Верлен был в восторге от нового друга. Он развлекал его походами по местным тавернам, описывая все более широкие круги, спускаясь со склонов Монмартра до бульваров с газовыми фонарями, избегать которых призывали туристов, и в конечном итоге достигая Латинского квартала. Никаких писем этого периода не сохранилось, но нетрудно понять, почему эта дружба цвела. Верлен был не склонен к критике и полон лестного восхищения. Он сделал копии всех стихов, которые Рембо ему дал, и, таким образом, спас их от презрения автора. Рембо решил в очередной раз, что все, что он написал до сих пор, ничего не стоит. Теперь он замыслил форму свободного стиха[212]. За пятнадцать лет до этого
Свидетельством обаяния Верлена является то, что он убедил Рембо вести себя как амбициозный молодой литератор. Он познакомил его с другими поэтами и объявил о предстоящем появлении Артюра на литературном ужине в кругу многочисленных парнасцев. Перед самым ужином он отвел его в студию фотографа Этьена Каржа и заставил его сделать портрет, который Делаэ и Изамбар считали наиболее реалистичным изображением Рембо в любом возрасте. Интересно, что он известен меньше всего. Возможно, он был слишком похож на оригинал.

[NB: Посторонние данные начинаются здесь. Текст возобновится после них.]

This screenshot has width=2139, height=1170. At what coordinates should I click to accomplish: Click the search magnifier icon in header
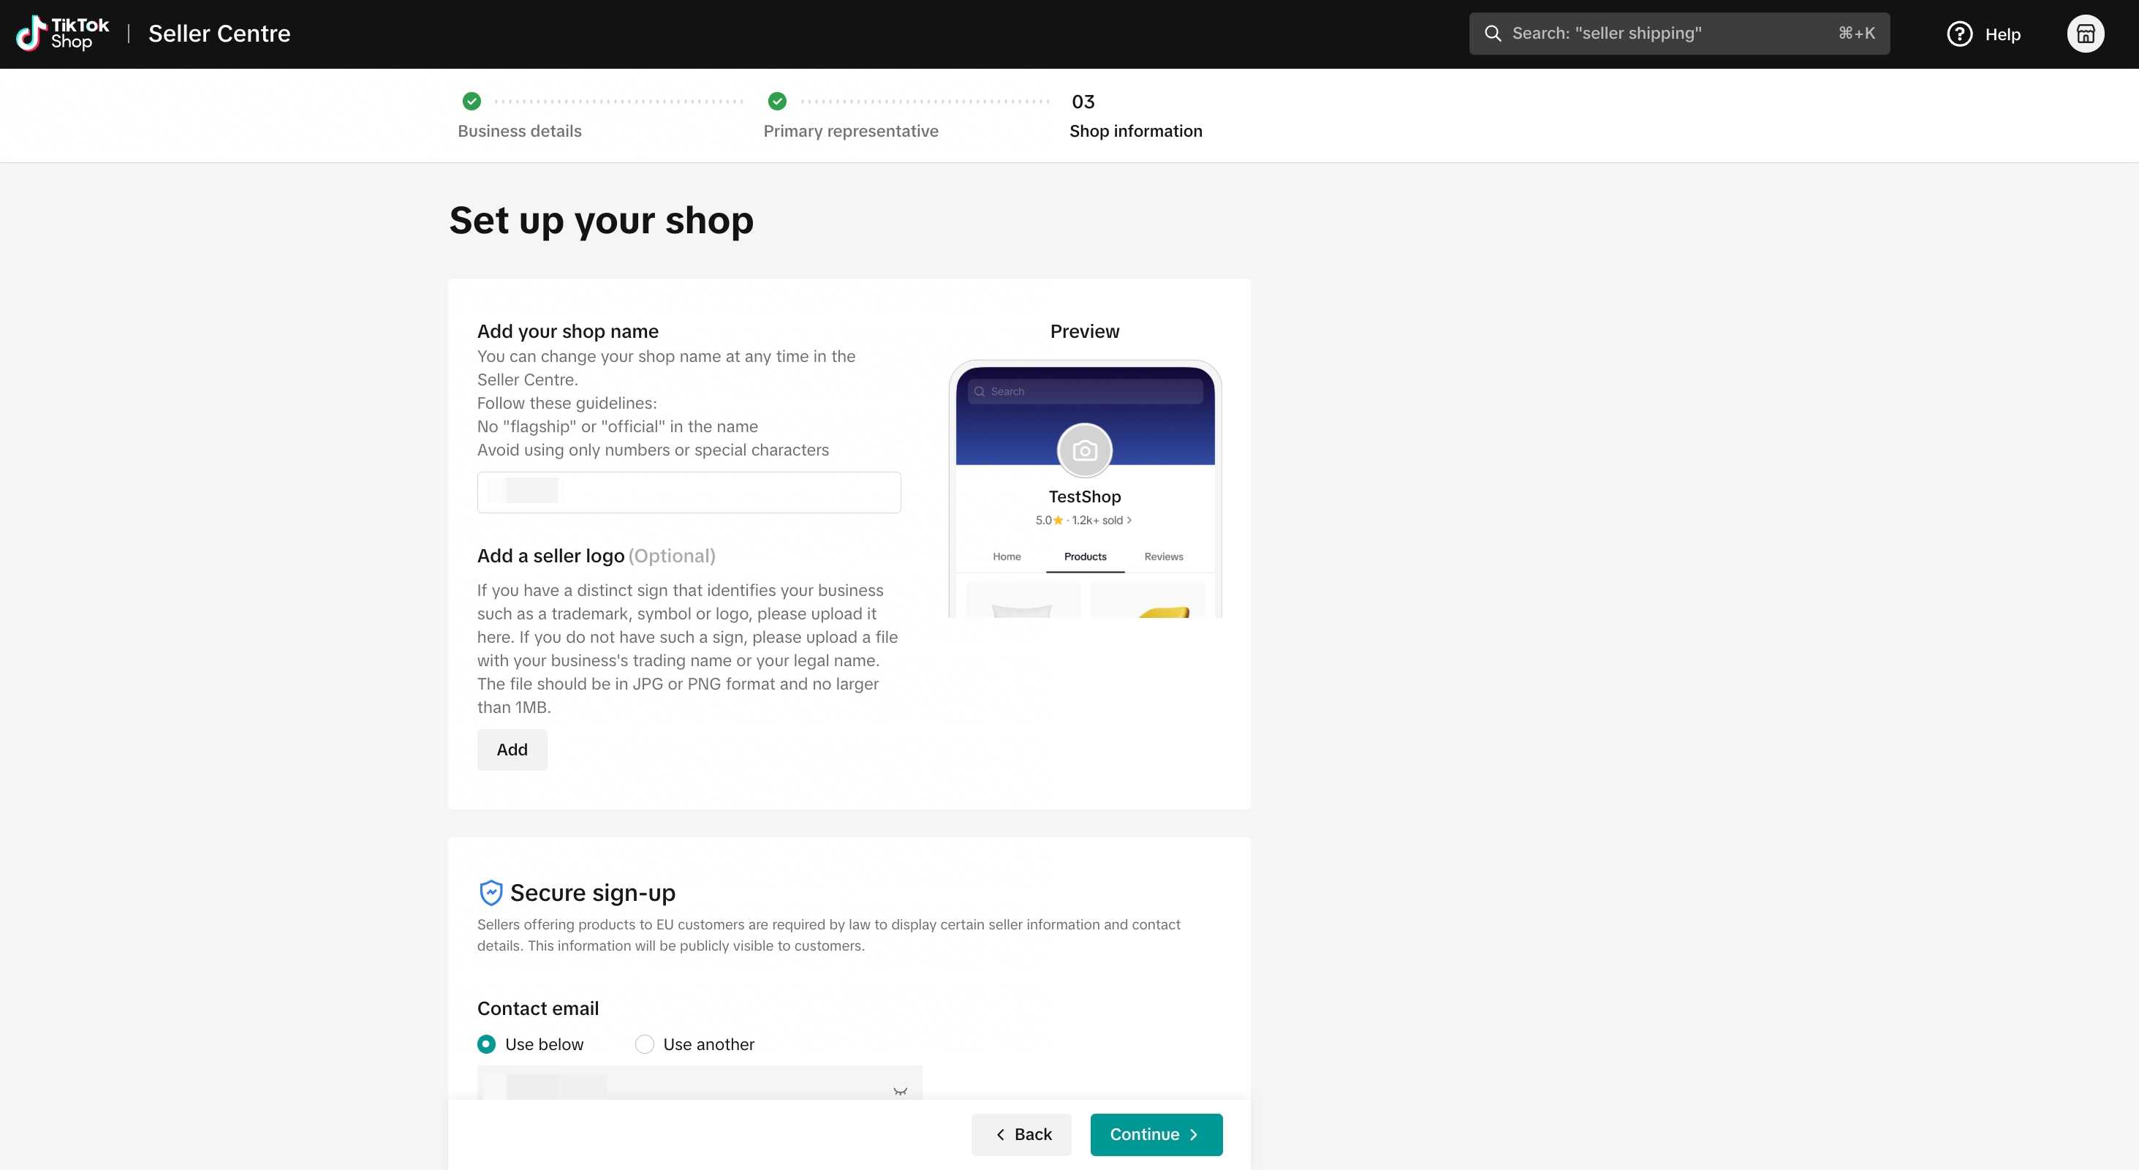(x=1492, y=33)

Верлен полагал, что красота Рембо ускользает от объектива: «Некое обаяние сияло и улыбалось в этих жестоких бледно-голубых глазах и в этих властных красных губах с их непримиримой кривой ухмылкой»[213]. Немного пухлое лицо, кажется, застыло на мгновение на пересечении нескольких выражений: лицо актера, неохотно обдумывающего роль. Матильда добавила бы невидимую подробность – его волосы кишели вшами. Она обнаружила маленьких существ на подушке Рембо («Я никогда не видела ничего подобного раньше») и сказала мужу, что Рембо носит их с собой, чтобы бросаться ими в священников[214].
«Я снова вижу себя, – писал он позже в «Одном лете в аду», – покрытым чумою и грязью, с червями на голове, и на теле, и в сердце…»
Ожидаемый с нетерпением ужин состоялся в первую субботу после прибытия Рембо (30 сентября 1871 года). Верлен привел его на площадь Сан-Сюльпис на Левом берегу. Они вошли в винную лавку на углу площади и поднялись в верхнюю комнату. Группа хорошо одетых поэтов собралась на ужин des Vilains Bonshommes («Скверных парней»), им было любопытно познакомиться с автором «Пьяного корабля».